■ Exercise requirements
The result is the exact lines from the one containing "Task: Collapse the Price Range filter section" through the final line of the entries; leave out the pictures.

■ Data to examine
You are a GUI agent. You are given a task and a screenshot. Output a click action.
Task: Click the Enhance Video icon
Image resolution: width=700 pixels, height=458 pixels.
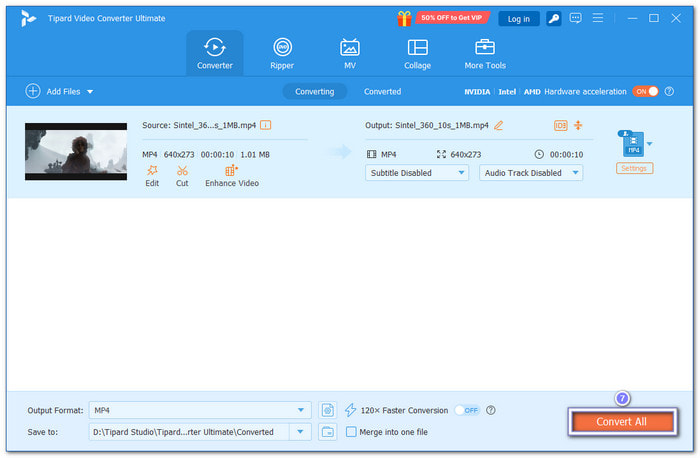[231, 171]
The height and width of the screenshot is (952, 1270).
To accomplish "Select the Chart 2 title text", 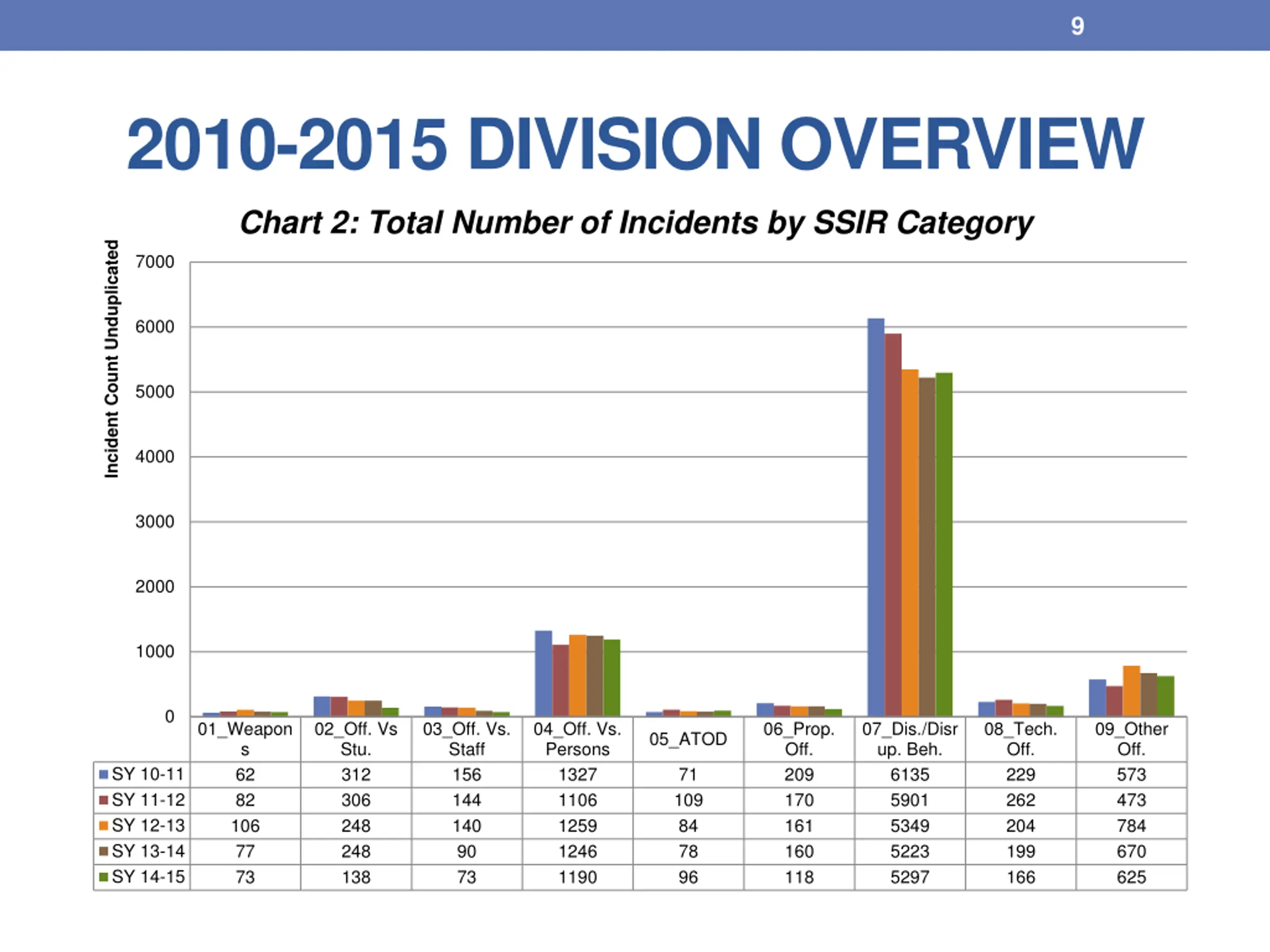I will click(636, 223).
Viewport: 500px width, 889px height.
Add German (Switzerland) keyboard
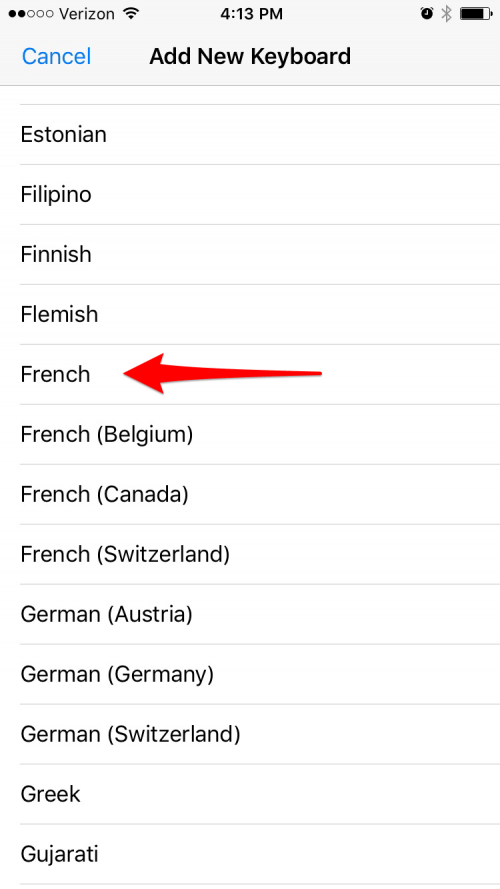(x=250, y=734)
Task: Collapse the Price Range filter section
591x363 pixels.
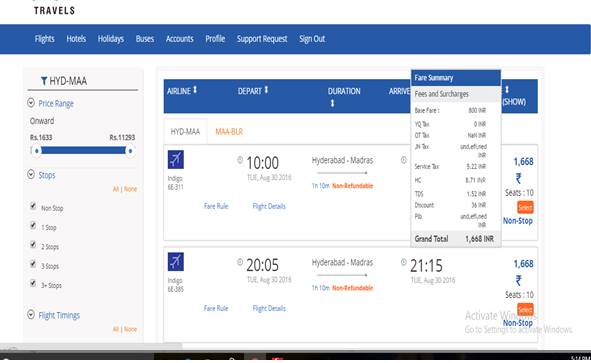Action: [31, 103]
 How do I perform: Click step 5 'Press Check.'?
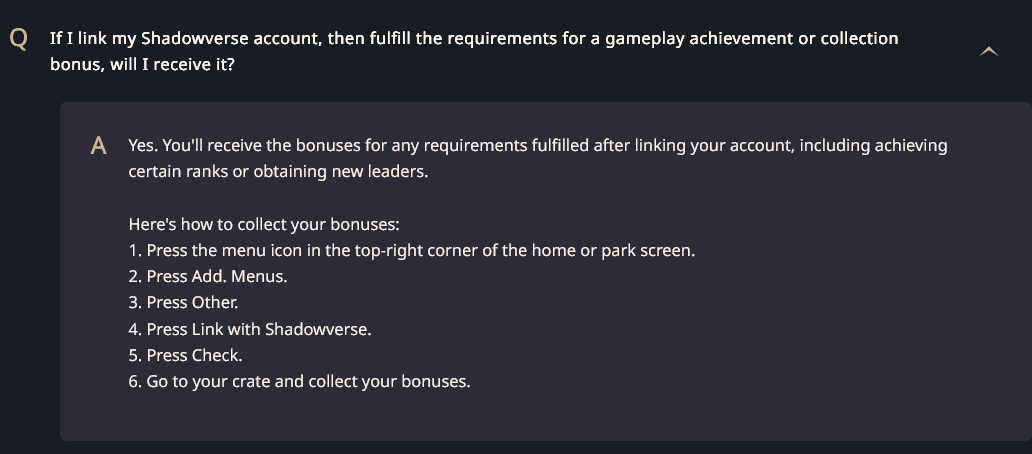pyautogui.click(x=186, y=355)
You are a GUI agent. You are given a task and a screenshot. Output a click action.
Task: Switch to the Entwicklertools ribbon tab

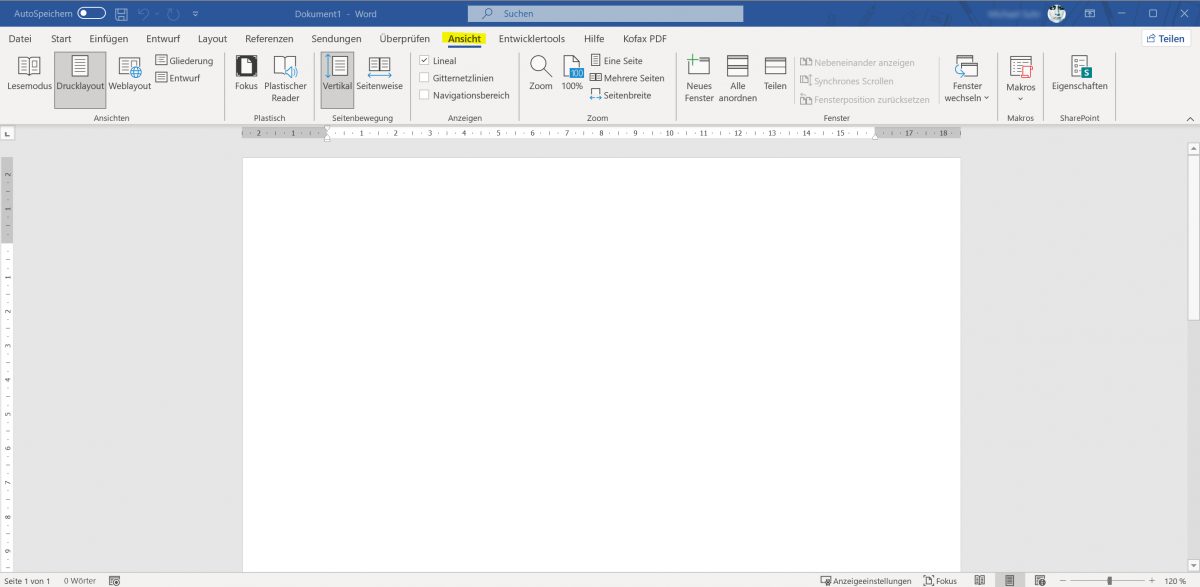tap(531, 38)
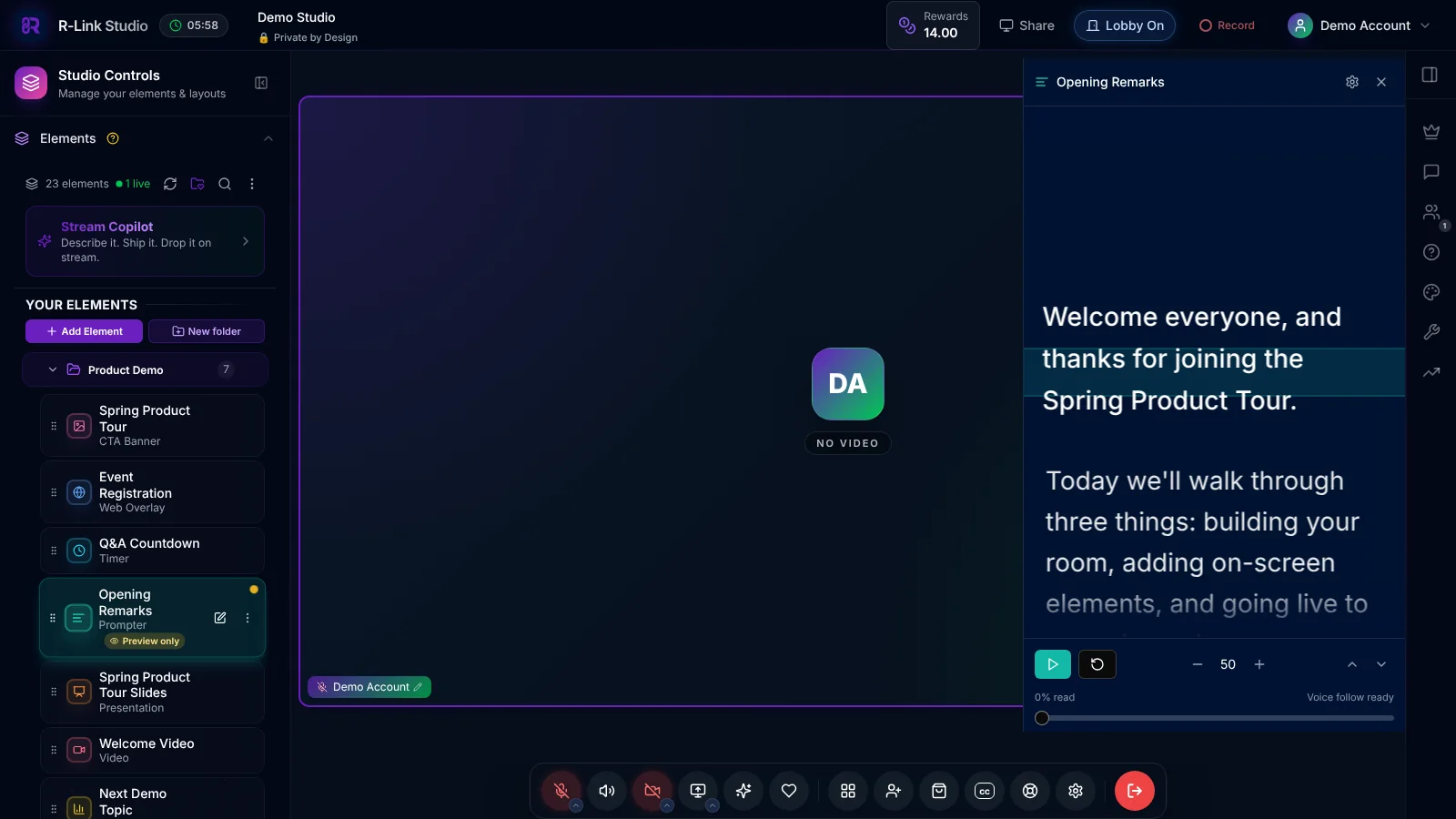Screen dimensions: 1456x819
Task: Open the chat icon in right sidebar
Action: click(1431, 172)
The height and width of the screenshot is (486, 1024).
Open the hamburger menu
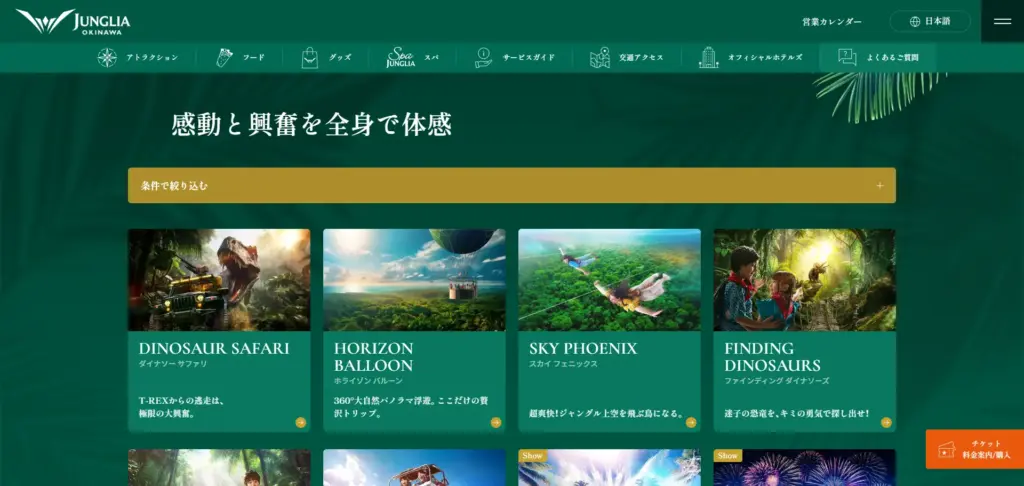(1002, 21)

■ Exercise result
Task: Collapse the Price Range filter section
591x363 pixels.
Action: [31, 103]
 How do I perform: Click step 5 'Press Check.'?
pyautogui.click(x=186, y=355)
You are a GUI agent. You are given a task and a screenshot. Output a click action.
Task: Switch to the Entwicklertools ribbon tab

tap(531, 38)
Screen dimensions: 1456x819
Task: Open the chat icon in right sidebar
Action: click(1431, 172)
The height and width of the screenshot is (486, 1024).
Open the hamburger menu
(1002, 21)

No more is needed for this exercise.